Alford recalled the sentimental favorite being Barkley, then a 280-pound forward out of Auburn nicknamed the “Round Mound of Rebound.” Barkley’s thunderous dunks and demonstrative fist pumps delighted onlookers but did not impress Knight. Coincidentally, Barkley was Alford’s roommate during the trials on the top floor of the Memorial Union.
In a 1989 autobiography (written with John Garrity), Alford speculated that pairing him with Barkley was “one of Coach’s little jokes, putting me with a guy who looked as if he could eat the furniture.”
Alford hid food from his roomie. “If I had any Cokes or candy bars, I stuffed them away in my gym bag,” Alford wrote.
Otherwise, Barkley was delightful, playing H-O-R-S-E with ball boys after practice or wrestling Auburn teammate Chuck Person on Alford’s bed.
Alford was mesmerized by Jordan, whose maneuvers were so unconventional that those at the trials could barely describe them. There were dunks with 360-degree spins, jump hooks, alley-oops—you name it. The one thing that Jordan did that Alford also could was wipe the soles of his shoes on a wet towel on the floor.
Knight spotted the mimicry and yelled, “See that, Jordan? You think Alford can leap from the foul line and dunk now?”
Alford could not. He could shoot.
So when the cut to thirty-two players was made, and the list was announced, Alford was on it.
Public scrimmages moved to Assembly Hall, which featured the atmosphere of college games, complete with cheerleaders and the IU pep band. Behind the scenes, Barkley was wavering on whether he wanted to play in the Olympics at all. He had already planned to leave college early, and if he went pro before Jordan, Barkley speculated he could make more money from endorsements.

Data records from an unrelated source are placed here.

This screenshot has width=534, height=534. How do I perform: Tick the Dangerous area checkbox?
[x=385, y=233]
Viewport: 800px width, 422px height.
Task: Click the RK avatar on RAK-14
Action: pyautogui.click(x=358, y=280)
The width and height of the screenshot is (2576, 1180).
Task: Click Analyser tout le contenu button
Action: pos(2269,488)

Following weekend play, another cut was made, this time to twenty. Among those not making it was Antoine Carr of Wichita State. Carr was good enough— he already had a $225,000-a-year contract with an Italian team and had played for the silver medalists at the 1982 World Basketball Championship. Carr played for sixteen years in the NBA. Yet Knight’s message had been clear: he would not be picking the twelve best players but the twelve making the best team.